The casual market is so crammed with strategy games these days that the excitement surrounding a new release seems on par with switching out rolls of paper towels. Almost without fail, we can guess that the newest contender will have us stockpiling resources or tinkering with command centers to train new units, but occasionally a game comes along with enough innovation to recapture those first moments with Starcraft long ago. Battle Alert, alas, isn’t one of those games.

It follows the established paradigms so dutifully that I tremble at the thought of filling the page below with observations on what sets it apart, and yet, for all that, it’s not a bad game despite a few rough edges. In fact, it’s rather fun.

Battle Alert

A lot of this has to do with the presentation. A clear love of the Team Fortress series reveals itself in the artwork for the different units that adorn the opening splash screen and the menus, and this cartoony coating does much to separate Battle Alert from the dozens of oh-so-serious titles lurking about the App store. True to the recent tendency to sneak in something for an “older crowd,” there’s even a bizarrely out-of-place suggestively clad female officer who announces when certain buildings have reached completion. It’s regrettable that this same aesthetic doesn’t extend to the voice emotes that sprinkle the gameplay and accost you during the first few seconds while the game loads. For the most part, it’s the same old tough-guy shtick, and some auditory diversity might have done a better job of distinguishing it from its peers.

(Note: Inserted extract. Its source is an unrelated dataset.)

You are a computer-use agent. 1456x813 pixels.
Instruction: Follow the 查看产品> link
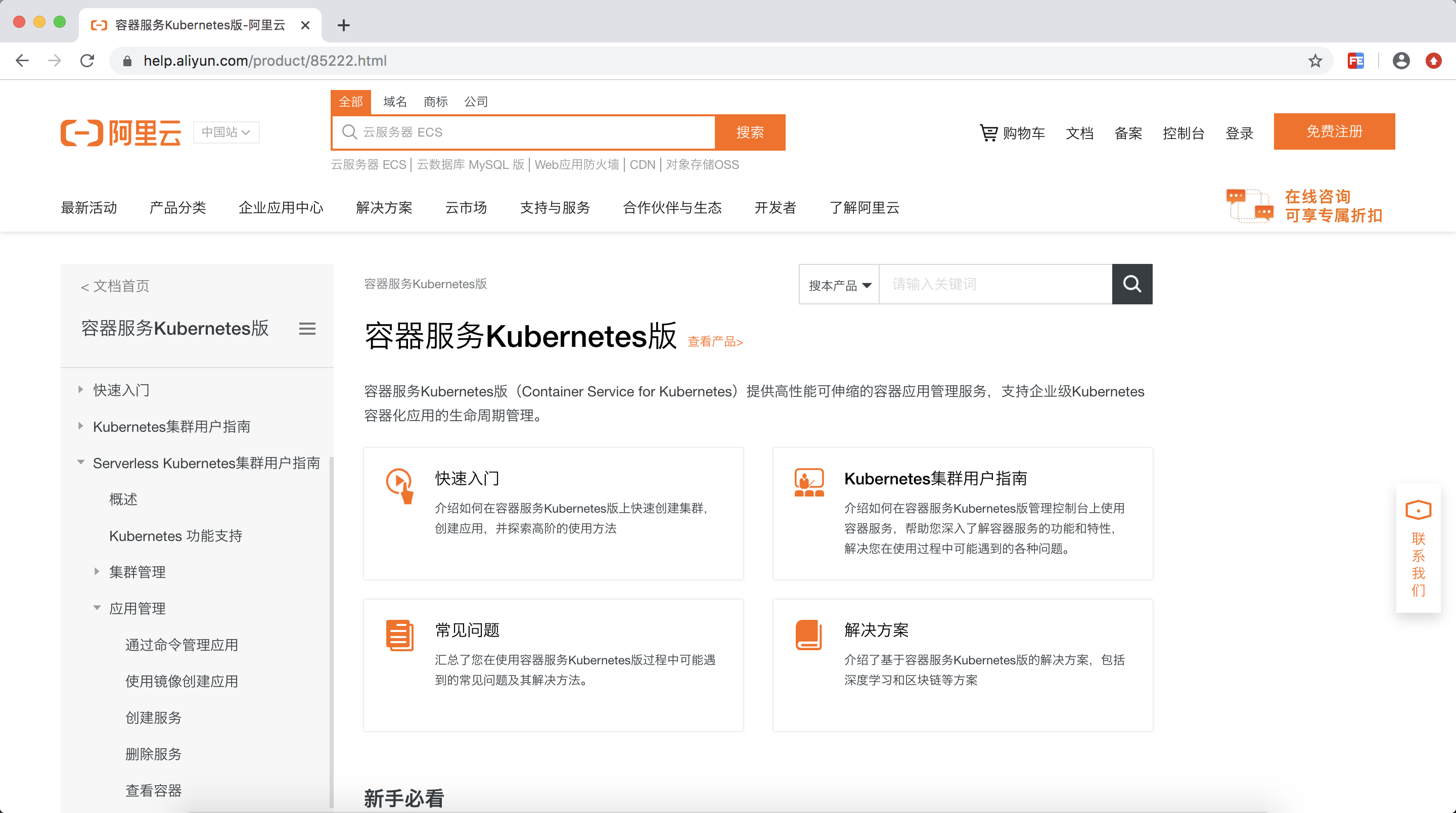click(714, 341)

That’s important, because if you’ve ever played a real-time strategy game, you’ll know exactly what to expect here. It’s fun but formulaic. You’ll start out by (you guessed it) laying out and upgrading your resource buildings, and eventually you’ll move on to peppering the area around your base with Scud missiles and turrets. The units themselves range from tremendously powerful tanks to comically weak foot soldiers, although more colorful units such as mech striders and flamethrowers sidestep the threat of mediocrity. You’ll learn how to use this motley bunch through a substantial campaign mode that presents scenarios that roughly demonstrate what lies in wait once you muster the courage to shrug off the safety bonds that keep other players from attacking you, although it won’t take long (realizing, as you likely are, the potential behind all those upgrades and new units) for you to realize that Battle Alert‘s PvP will drive home the sad fact that war is hell.

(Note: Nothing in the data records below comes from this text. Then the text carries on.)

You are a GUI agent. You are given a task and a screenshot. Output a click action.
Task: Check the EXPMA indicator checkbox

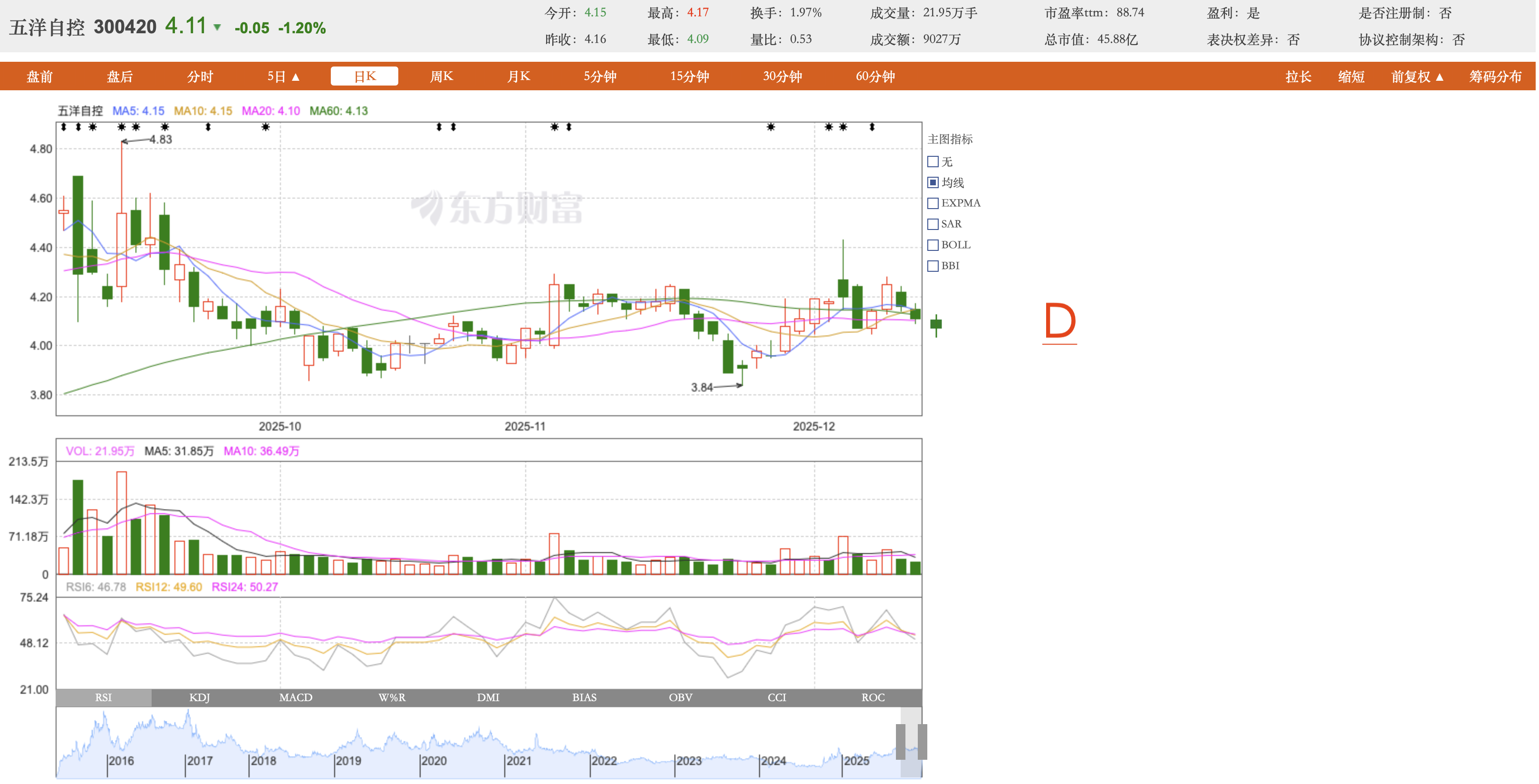tap(933, 203)
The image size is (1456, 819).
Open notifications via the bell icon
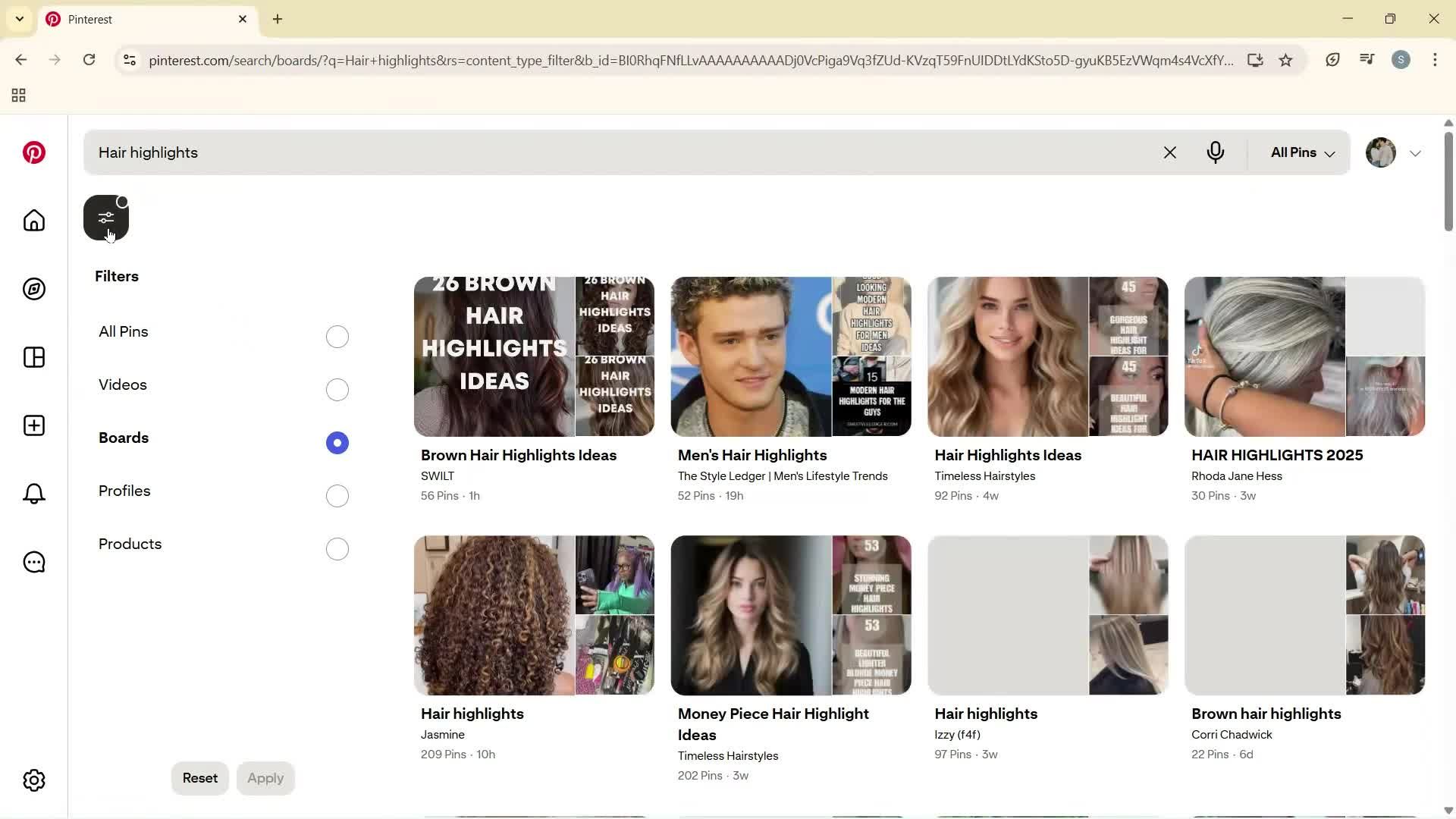(x=33, y=494)
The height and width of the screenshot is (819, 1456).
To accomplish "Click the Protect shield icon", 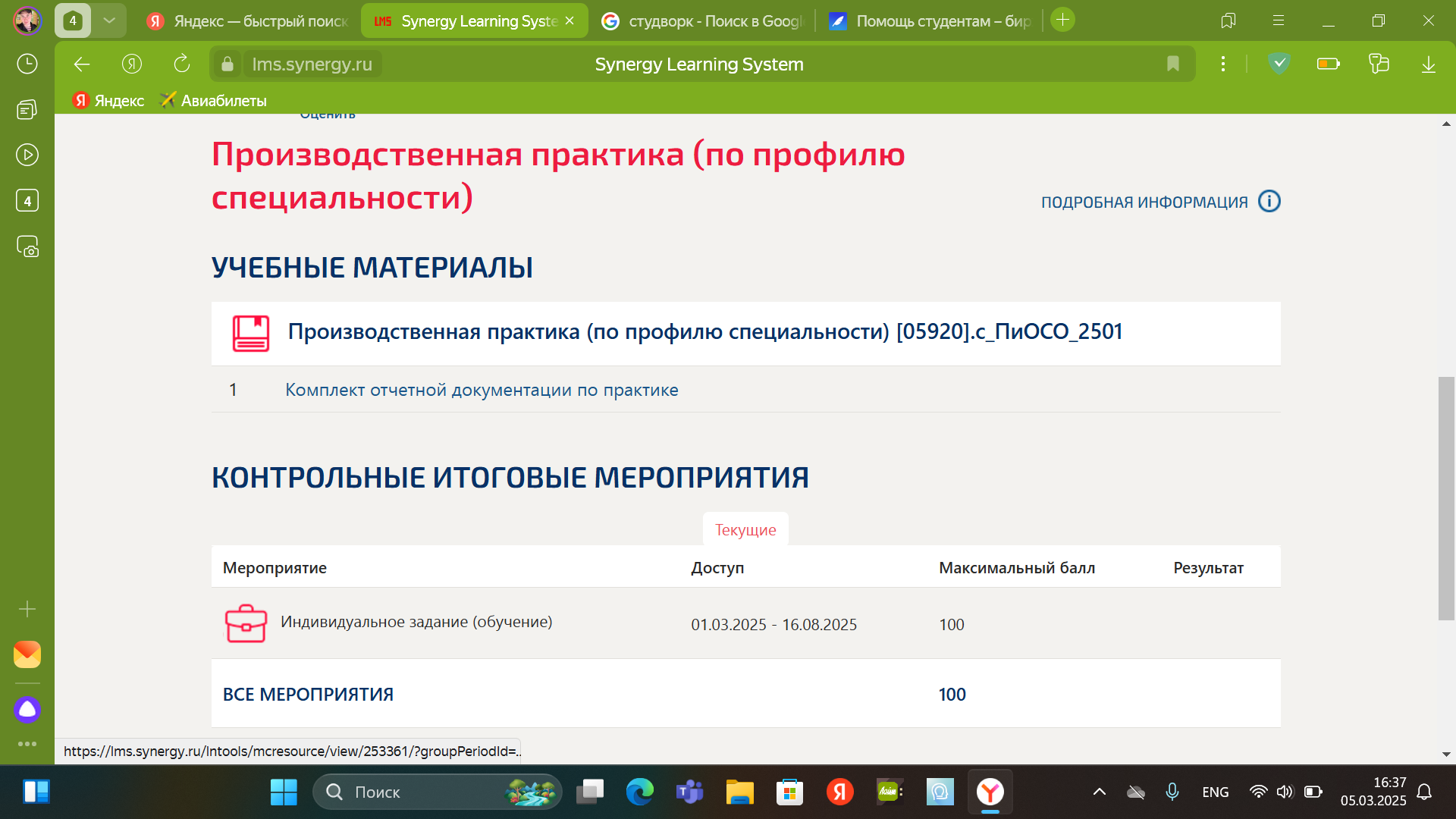I will pos(1279,64).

Of course, that’s why a lot of people will find Battle Alert fun. For the purposes of review, I jumped into PvP early, and recoiled in horror once I saw that my full army was cut down after I tried invading a player’s camp that was two levels lower than my own. (Yeah, I know–that’s what I get for being a jerk.) He’d obviously made some wiser decisions than I had, and I didn’t fare any better once I found my own camp under attack. Even with Battle Alert‘s refreshingly simple touch-and-place method of unit placement, I just couldn’t hold up to better planning. There’s thus a lot of room to experiment here for the pocket strategists among you, and that dose of challenge might be enough to label Battle Alert worth a download.

Battle Alert

Just keep in mind that construction and research times seemed designed by the Rip Van Winkle school of strategy. Battle Alert is one of those games that starts slapping you with epic waits but minutes after you boot it up, although it gives you a hefty stash of premium cash if you want to splurge it on speeding up operations. But eventually you’ll find yourself balking at the hours-long wait games, particularly when your base is in danger of attack from other players and your only alternative is to spend an ungodly chunk of cash just to buy enough currency to keep yourself alive. Other small issues mar the experience, such as grammar mistakes that border on both the illegible and hilarious.

Battle Alert is thus a flawed but perfectly serviceable strategy game. It manages to downplay those flaws with the help of a colorful aesthetic and fun gameplay, but even so, they might be enough to deter you if you and your friends already have a real-time strategy favorite on your mobile devices.